Bei diesem Projekt kam erneut der TI Jacinto 7 als zentrale Hardware-Plattform zum Einsatz. Im Fokus stand die Implementierung und Absicherung von SecOC (Secure Onboard Communication) für die E2E-verschlüsselte CAN-Kommunikation.
Simulation und Gegenstellen-Entwicklung
Da zu Beginn der Entwicklung die physischen Gegenstellen im Fahrzeugnetzwerk noch nicht verfügbar waren, musste die gesamte Buskommunikation simuliert werden. Hierzu wurde Vector CANoe eingesetzt. Die entsprechenden SecOC-Gegenstellen wurden mittels CAPL (Communication Access Programming Language) geskriptet, um das korrekte Verhalten für Verschlüsselung, Signaturprüfung und Freshness-Value-Management abzubilden.
Performance-Analyse und Overhead
Ein kritischer Teil des Projekts war die frühzeitige Durchführung von Geschwindigkeitsmessungen.

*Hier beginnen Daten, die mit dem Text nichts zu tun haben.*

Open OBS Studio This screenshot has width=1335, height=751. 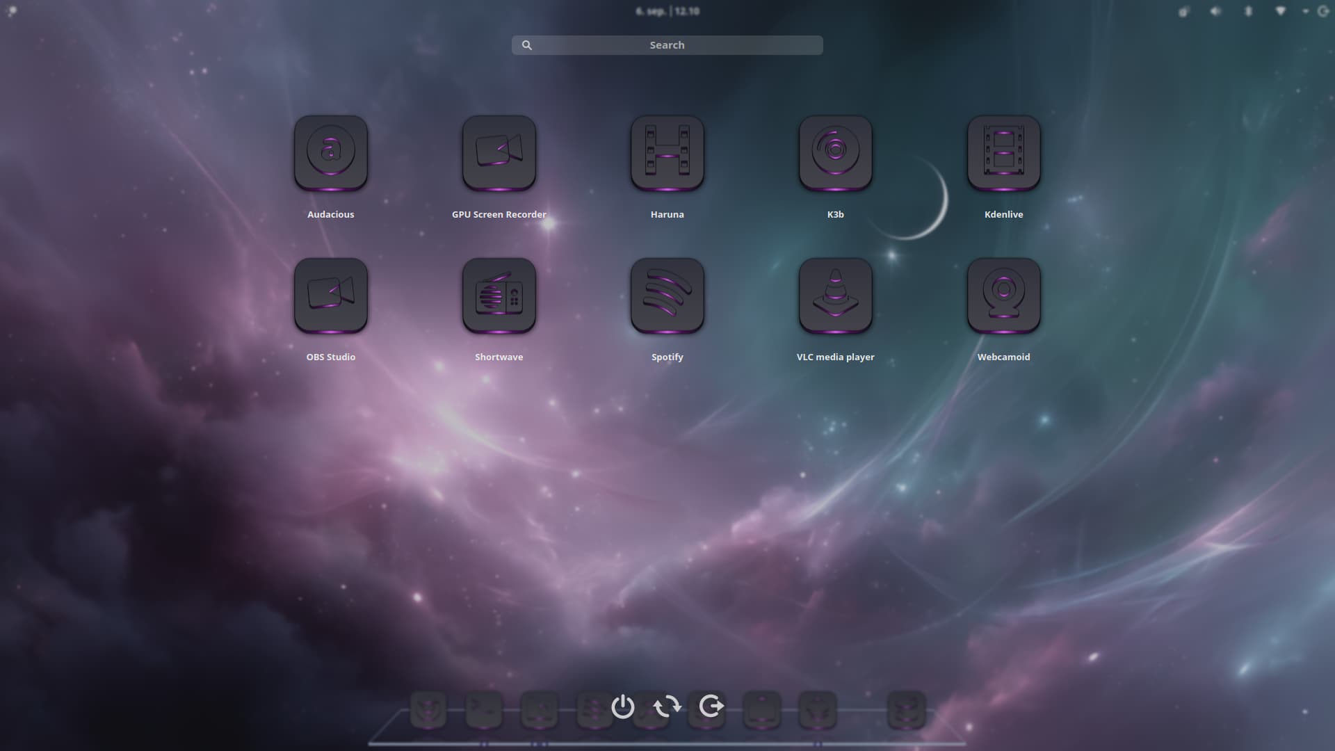[331, 296]
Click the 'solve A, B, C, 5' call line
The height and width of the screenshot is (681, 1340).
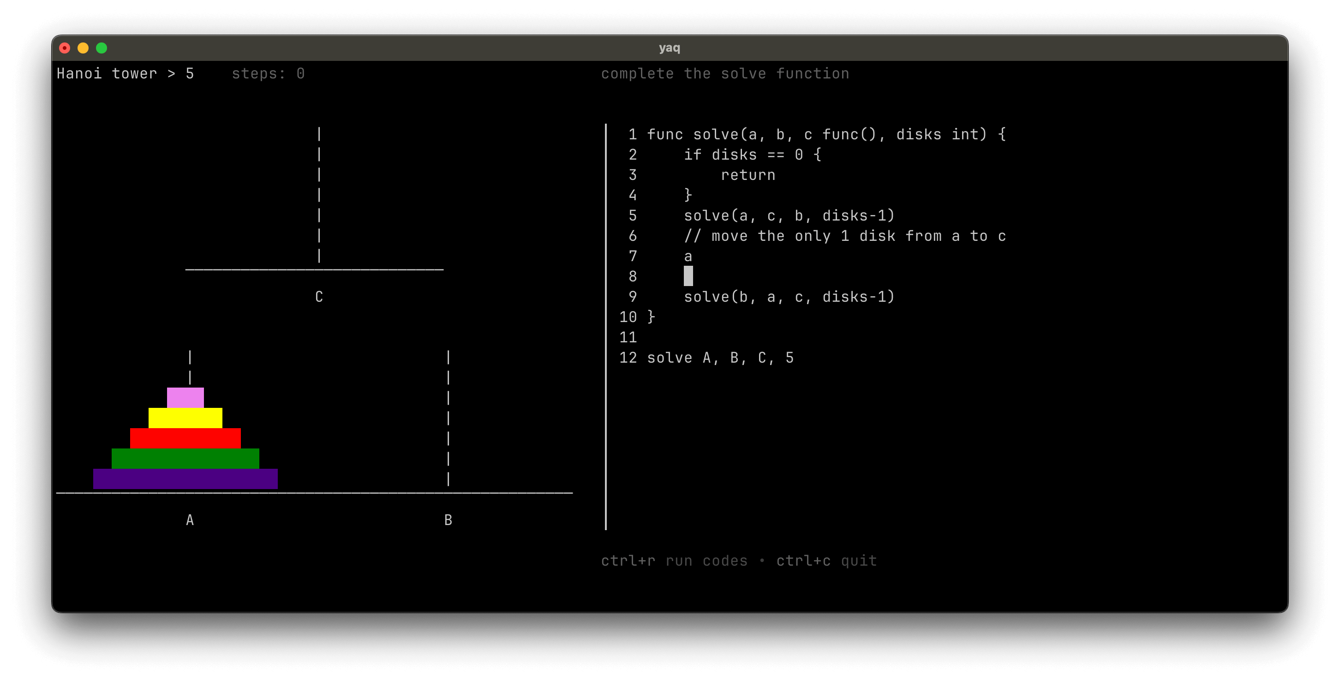click(x=720, y=358)
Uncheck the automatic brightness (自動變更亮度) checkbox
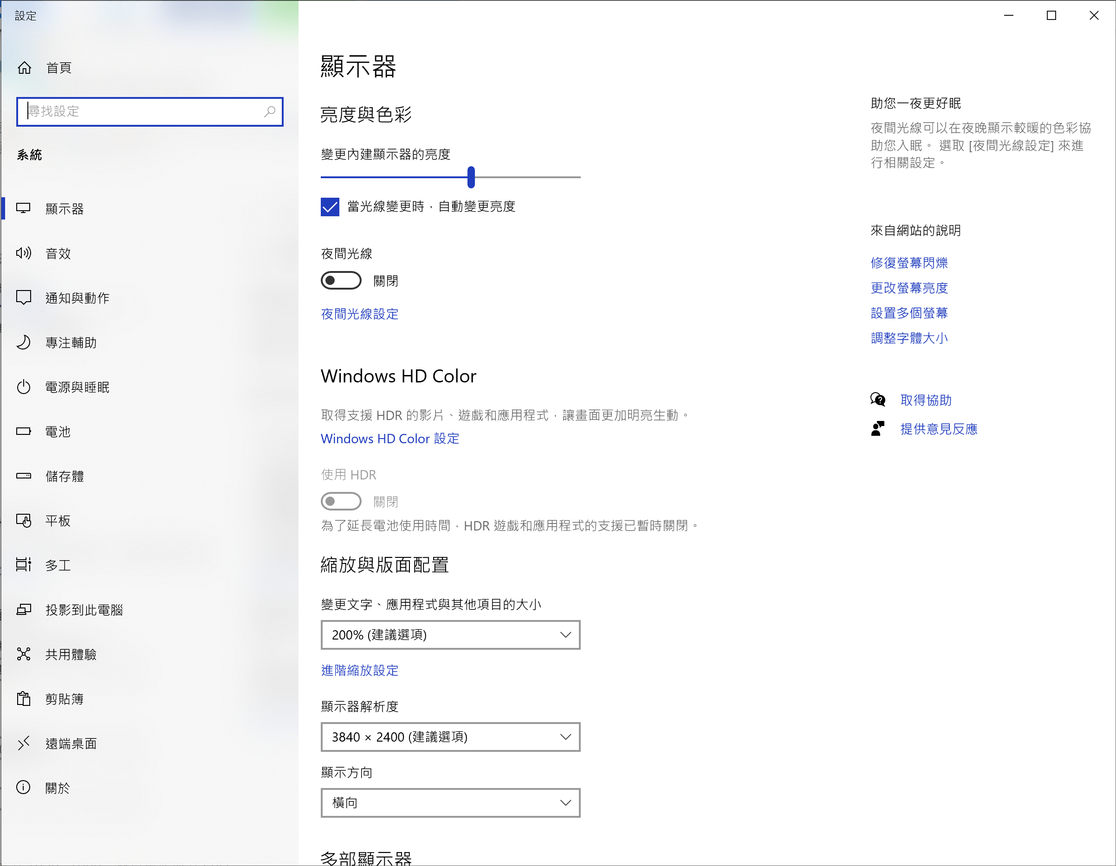The height and width of the screenshot is (866, 1116). 330,206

Ziel war es, belastbare Abschätzungen darüber zu treffen:
- Wie viele CAN-Botschaften unter Realbedingungen tatsächlich verschlüsselt werden können, ohne die Buslast oder die Latenzen kritisch zu beeinflussen.
- Welcher prozentuale Overhead durch die zusätzlichen Security-Header und die kryptographischen Rechenoperationen auf dem Jacinto 7 entsteht.
Diese Daten waren essenziell für die weitere Systemauslegung und die Definition der Security-Profile im Fahrzeug.